* Task statement: Reproduce everything from the line that contains "Identify the location of phone-toggle-row: ফোন" down to the line that contains "Describe the element at coordinates (106, 39)", substituting "specific" for "particular" and changing nothing else.

* Exercise inputs:
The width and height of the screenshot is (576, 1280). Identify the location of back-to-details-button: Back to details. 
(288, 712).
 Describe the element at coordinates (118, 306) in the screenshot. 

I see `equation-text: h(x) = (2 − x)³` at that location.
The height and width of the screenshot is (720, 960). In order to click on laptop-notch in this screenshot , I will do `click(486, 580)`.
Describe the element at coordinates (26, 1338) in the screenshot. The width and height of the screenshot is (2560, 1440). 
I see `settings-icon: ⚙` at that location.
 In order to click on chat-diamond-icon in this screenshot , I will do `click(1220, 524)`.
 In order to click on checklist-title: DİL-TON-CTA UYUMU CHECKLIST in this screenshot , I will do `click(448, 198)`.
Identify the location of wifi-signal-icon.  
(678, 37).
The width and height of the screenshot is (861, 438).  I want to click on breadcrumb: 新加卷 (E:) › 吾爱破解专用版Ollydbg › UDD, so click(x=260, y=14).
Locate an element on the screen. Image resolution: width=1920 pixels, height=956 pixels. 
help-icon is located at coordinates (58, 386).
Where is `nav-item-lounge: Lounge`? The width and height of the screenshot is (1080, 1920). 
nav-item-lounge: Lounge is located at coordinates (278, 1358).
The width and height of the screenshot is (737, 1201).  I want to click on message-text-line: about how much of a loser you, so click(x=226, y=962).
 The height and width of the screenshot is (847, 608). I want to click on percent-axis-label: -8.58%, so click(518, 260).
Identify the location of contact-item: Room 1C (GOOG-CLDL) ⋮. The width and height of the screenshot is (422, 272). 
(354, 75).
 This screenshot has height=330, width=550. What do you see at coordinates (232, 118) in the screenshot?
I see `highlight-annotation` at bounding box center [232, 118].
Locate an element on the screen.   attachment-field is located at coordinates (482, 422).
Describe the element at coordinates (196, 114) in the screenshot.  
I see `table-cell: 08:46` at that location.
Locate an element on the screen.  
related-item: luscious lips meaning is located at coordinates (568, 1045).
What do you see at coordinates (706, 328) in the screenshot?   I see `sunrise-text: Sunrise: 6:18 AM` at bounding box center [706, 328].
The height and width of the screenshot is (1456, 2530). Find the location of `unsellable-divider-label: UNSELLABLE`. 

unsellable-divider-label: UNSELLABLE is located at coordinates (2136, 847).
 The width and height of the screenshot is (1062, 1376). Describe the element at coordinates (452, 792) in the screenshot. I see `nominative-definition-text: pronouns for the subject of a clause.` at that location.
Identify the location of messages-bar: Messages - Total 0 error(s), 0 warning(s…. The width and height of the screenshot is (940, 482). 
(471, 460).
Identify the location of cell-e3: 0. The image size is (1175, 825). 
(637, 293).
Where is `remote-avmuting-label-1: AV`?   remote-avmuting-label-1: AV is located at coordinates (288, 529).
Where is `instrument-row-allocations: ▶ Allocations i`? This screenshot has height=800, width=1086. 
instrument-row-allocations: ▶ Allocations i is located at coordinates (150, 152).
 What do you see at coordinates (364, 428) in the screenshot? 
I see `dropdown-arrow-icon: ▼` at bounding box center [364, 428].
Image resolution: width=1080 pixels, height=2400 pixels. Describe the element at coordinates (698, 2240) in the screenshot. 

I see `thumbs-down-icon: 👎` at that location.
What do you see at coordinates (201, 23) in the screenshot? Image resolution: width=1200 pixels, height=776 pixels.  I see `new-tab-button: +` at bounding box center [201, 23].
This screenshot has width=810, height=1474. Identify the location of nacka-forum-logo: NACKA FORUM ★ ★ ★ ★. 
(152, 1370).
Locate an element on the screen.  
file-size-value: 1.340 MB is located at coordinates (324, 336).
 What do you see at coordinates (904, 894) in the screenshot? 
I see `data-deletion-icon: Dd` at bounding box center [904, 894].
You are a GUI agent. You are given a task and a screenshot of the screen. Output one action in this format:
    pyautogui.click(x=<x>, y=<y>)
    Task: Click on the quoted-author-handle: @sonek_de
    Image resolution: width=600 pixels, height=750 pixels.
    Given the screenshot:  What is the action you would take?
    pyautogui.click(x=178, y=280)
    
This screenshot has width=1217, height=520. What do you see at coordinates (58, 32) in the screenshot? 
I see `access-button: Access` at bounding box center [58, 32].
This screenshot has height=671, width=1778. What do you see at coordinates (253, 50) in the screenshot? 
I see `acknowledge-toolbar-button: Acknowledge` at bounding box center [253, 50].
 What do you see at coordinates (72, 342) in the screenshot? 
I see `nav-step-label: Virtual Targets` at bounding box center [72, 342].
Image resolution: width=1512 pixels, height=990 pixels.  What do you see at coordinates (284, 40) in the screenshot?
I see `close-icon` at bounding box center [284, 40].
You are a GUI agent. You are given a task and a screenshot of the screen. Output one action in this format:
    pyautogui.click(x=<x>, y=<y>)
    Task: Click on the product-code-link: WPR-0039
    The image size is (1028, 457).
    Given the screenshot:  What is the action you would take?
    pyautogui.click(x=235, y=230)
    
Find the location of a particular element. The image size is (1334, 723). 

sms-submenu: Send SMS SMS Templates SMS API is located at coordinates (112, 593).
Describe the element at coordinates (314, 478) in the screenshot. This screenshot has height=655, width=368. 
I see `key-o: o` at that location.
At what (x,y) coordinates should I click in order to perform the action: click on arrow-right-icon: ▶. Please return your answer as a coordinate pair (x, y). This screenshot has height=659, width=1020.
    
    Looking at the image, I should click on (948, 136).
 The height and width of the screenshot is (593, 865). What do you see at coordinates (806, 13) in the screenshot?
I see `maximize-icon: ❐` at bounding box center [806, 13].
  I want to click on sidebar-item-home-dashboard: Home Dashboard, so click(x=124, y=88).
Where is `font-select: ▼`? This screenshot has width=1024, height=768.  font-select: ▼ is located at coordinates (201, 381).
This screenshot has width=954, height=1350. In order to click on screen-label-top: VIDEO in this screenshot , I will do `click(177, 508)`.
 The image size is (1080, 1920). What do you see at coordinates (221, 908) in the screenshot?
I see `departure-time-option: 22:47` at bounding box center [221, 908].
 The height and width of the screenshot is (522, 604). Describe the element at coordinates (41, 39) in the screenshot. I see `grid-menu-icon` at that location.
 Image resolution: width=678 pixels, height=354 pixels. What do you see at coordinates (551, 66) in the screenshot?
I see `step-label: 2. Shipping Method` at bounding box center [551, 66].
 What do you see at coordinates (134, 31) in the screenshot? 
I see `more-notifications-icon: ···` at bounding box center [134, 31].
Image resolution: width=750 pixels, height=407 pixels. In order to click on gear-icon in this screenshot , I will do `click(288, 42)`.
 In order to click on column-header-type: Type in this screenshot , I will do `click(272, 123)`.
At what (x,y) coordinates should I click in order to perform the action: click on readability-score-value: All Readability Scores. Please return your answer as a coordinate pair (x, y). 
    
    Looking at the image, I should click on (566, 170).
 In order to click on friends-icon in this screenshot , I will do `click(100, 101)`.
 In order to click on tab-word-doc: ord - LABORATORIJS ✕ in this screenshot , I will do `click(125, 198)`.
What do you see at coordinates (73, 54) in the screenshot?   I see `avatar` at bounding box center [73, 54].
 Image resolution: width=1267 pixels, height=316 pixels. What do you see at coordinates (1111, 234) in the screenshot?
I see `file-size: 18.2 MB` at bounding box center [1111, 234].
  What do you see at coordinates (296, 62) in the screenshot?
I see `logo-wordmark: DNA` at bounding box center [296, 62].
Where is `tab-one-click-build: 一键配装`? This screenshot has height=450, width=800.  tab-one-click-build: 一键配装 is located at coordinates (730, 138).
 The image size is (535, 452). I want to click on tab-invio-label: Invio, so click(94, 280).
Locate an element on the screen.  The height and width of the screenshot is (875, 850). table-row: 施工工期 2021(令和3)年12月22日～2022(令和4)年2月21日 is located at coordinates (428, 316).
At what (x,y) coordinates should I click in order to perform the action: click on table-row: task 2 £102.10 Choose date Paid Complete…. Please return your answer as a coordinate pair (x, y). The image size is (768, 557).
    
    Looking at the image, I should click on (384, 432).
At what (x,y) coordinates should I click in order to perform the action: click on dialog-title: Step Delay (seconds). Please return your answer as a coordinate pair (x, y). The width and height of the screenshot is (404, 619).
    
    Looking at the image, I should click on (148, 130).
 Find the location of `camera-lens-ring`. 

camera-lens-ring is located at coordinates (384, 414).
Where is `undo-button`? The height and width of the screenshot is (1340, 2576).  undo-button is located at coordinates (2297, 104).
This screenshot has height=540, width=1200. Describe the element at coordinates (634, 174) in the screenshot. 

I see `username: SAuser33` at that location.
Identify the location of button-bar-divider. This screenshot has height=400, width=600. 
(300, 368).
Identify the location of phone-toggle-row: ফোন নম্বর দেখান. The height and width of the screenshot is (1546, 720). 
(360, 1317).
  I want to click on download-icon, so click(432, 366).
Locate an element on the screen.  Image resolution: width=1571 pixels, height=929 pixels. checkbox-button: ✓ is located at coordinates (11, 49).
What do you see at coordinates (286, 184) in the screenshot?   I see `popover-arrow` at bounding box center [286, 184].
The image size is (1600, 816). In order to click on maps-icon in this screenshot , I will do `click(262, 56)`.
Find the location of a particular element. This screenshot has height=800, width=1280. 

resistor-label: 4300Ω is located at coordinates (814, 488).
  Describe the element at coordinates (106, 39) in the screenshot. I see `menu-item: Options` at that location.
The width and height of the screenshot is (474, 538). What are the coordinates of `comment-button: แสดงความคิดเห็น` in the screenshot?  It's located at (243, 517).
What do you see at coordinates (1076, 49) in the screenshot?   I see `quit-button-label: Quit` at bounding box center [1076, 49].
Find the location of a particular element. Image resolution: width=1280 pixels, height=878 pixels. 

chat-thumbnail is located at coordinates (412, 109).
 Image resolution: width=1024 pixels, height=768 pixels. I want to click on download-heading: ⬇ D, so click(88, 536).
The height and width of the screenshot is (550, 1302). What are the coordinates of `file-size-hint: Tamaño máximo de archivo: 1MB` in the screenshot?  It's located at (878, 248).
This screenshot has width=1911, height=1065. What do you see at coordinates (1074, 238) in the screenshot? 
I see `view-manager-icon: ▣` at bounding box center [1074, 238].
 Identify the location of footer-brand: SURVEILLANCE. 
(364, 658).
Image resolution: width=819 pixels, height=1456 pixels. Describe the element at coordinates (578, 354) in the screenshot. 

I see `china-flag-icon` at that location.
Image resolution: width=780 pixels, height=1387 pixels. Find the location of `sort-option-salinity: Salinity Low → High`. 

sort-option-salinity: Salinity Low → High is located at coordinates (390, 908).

* Your solution:
Identify the location of phone-toggle-row: ফোন নম্বর দেখান. The height and width of the screenshot is (1546, 720). 
(360, 1317).
  I want to click on download-icon, so click(432, 366).
Locate an element on the screen.  Image resolution: width=1571 pixels, height=929 pixels. checkbox-button: ✓ is located at coordinates (11, 49).
What do you see at coordinates (286, 184) in the screenshot?   I see `popover-arrow` at bounding box center [286, 184].
The image size is (1600, 816). In order to click on maps-icon in this screenshot , I will do `click(262, 56)`.
Find the location of a specific element. This screenshot has height=800, width=1280. 

resistor-label: 4300Ω is located at coordinates (814, 488).
  Describe the element at coordinates (106, 39) in the screenshot. I see `menu-item: Options` at that location.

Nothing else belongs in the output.